Comedia director and Creative Cities contributor Charles Landry has been at the forefront of the conversation about creative cities for the past three decades. In this series of short videos, Landry unpacks some of the key terms and ideas around creative city building.
Who makes a city?
In this video, Landry discusses the difference between the “urban engineering” approach to city-making and the “creative city” approach. The former is focused on engineering problems and architecture, the built environment or “hardware” of a city, while the latter is focused on “soft”, human uses of a city. The creative city approach considers the city as a sensory experience, and seeks to understand how human beings relate to the physical and how people respond to their surroundings — how we relate to our cities and experience places through our senses and emotions, the primary drivers of human existence — and to use this knowledge inform how we build our cities and make places.

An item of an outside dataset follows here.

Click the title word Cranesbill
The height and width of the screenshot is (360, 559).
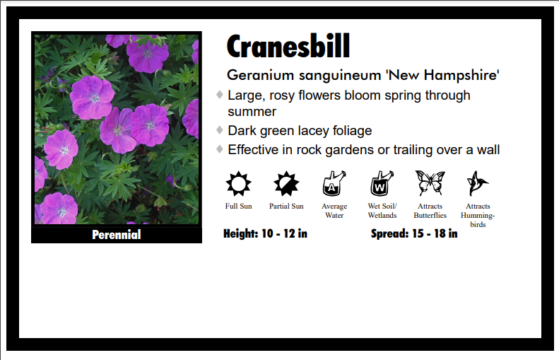pyautogui.click(x=288, y=47)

Landry raises an important issue about who we charge with the responsibility to plan and build our cities. In most cases those disciplines which offer rich opportunities for understanding human use of space, and of the effect of our environment on our health and happiness, are excluded from city making in favour of those who provide technical solutions. This may be one of the reasons why indices of happiness and wellbeing far lower than they should be considering the prosperity of many of our cities.
What is the role of government?
Landry posits that the role of government (whether central, local, or any entity with power) is to provide the conditions to allow people to express themselves well. Government can either stimulate or stifle creativity through regulatory and incentive structures: good structures enable better solutions, and allow room for individuals to respond to challenges and opportunities.

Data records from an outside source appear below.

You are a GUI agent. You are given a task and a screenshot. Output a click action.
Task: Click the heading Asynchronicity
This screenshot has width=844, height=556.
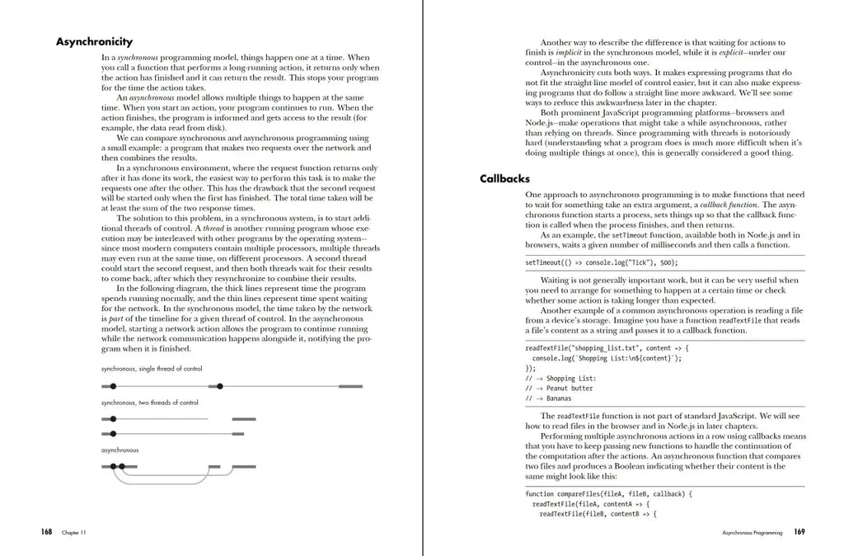94,42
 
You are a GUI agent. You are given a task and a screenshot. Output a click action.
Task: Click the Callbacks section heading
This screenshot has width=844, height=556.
504,178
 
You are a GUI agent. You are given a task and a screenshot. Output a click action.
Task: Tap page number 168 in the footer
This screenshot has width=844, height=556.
46,532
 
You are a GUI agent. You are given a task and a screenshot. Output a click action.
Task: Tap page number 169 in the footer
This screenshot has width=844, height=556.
799,532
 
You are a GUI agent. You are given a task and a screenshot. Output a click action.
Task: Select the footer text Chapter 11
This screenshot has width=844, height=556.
73,533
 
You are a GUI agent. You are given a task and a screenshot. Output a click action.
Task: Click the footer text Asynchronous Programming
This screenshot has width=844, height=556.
752,533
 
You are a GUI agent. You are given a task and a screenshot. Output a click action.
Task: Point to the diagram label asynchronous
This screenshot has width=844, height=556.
120,450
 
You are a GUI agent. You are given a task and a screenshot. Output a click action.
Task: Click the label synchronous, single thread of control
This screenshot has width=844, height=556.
152,369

As Landry says in this video, a lack of ideas is never the problem, the question to ask is: what are the nature of the barriers around having ideas?
Allowing creativity to occur is allowing exploration and experimentation. Good government should encourage curiosity. Imagination is a springboard for creativity and innovation, from which an invention, new process or product might spring. Landry says “there’s a seamless thread of things which create the lifeblood of a city. The key point is the capacity to interact.”

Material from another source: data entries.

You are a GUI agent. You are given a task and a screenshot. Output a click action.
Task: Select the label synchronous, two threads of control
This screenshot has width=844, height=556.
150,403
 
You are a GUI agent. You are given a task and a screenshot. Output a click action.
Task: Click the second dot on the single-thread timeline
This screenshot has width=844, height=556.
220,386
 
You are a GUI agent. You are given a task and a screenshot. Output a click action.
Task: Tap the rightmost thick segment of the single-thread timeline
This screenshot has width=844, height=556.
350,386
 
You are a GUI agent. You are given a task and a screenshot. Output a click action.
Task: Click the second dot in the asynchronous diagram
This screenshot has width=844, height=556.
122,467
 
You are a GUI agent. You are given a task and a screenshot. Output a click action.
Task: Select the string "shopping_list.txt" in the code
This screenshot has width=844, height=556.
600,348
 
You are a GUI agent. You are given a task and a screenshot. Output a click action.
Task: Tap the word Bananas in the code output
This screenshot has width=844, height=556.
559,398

Landry goes on to make the connection between the role of government in encouraging imagination and the key role place plays in stimulating creative thinking. In addition to creating an atmosphere conducive to innovation, cities need an environment which promotes interaction, a physical setting which encourages people in public space to have a conversation, cross-fertilise ideas, and see things from a different perspective. As Landry notes, this is why it is so important to note the genuine differences between a business park and shopping mall, for example, and a street or creative hub. Genuinely social, multi-use spaces provide a more fertile environment for creative pollination.
Why do cities everywhere want to be “creative cities”?
What started as a small idea, asking “can we do things differently?”, has grown into a global movement. Cities all over the world are recognising that we have entered a new era, described by some as the “knowledge economy”, and yet most of our cities and government structures were built for an industrial age, so cities need to look at their strengths and challenges from a new perspective. Another key shift has been from the dominance of nation states to the renewed importance of cities as global centres in themselves.
Landry says cities are now placing a focus on being “identifable in some sort of way”, and cites two studies to highlight the new mindset that makes this essential. As recently as 15 years ago, 80% of people moved to a new city for a job opportunity, whereas in a study conducted by CEOs For Cities last year, 64% chose the city before the job.
This is prompting city leaders and makers to ask: what makes people choose one city over another?
Wellbeing and quality of life play a major part, in walkable, accessible places, where they can have a rich experience and can do many things in one day. They want distinctive, “authentic”, experiences, which in the globalised world we live in means taking a little from everywhere, with a local twist. Landry says the challenge is for cities to be “globally oriented but locally focused” — creating real places and genuine quality of life for people at a human scale while ensuring the ability to connect and compete with the world.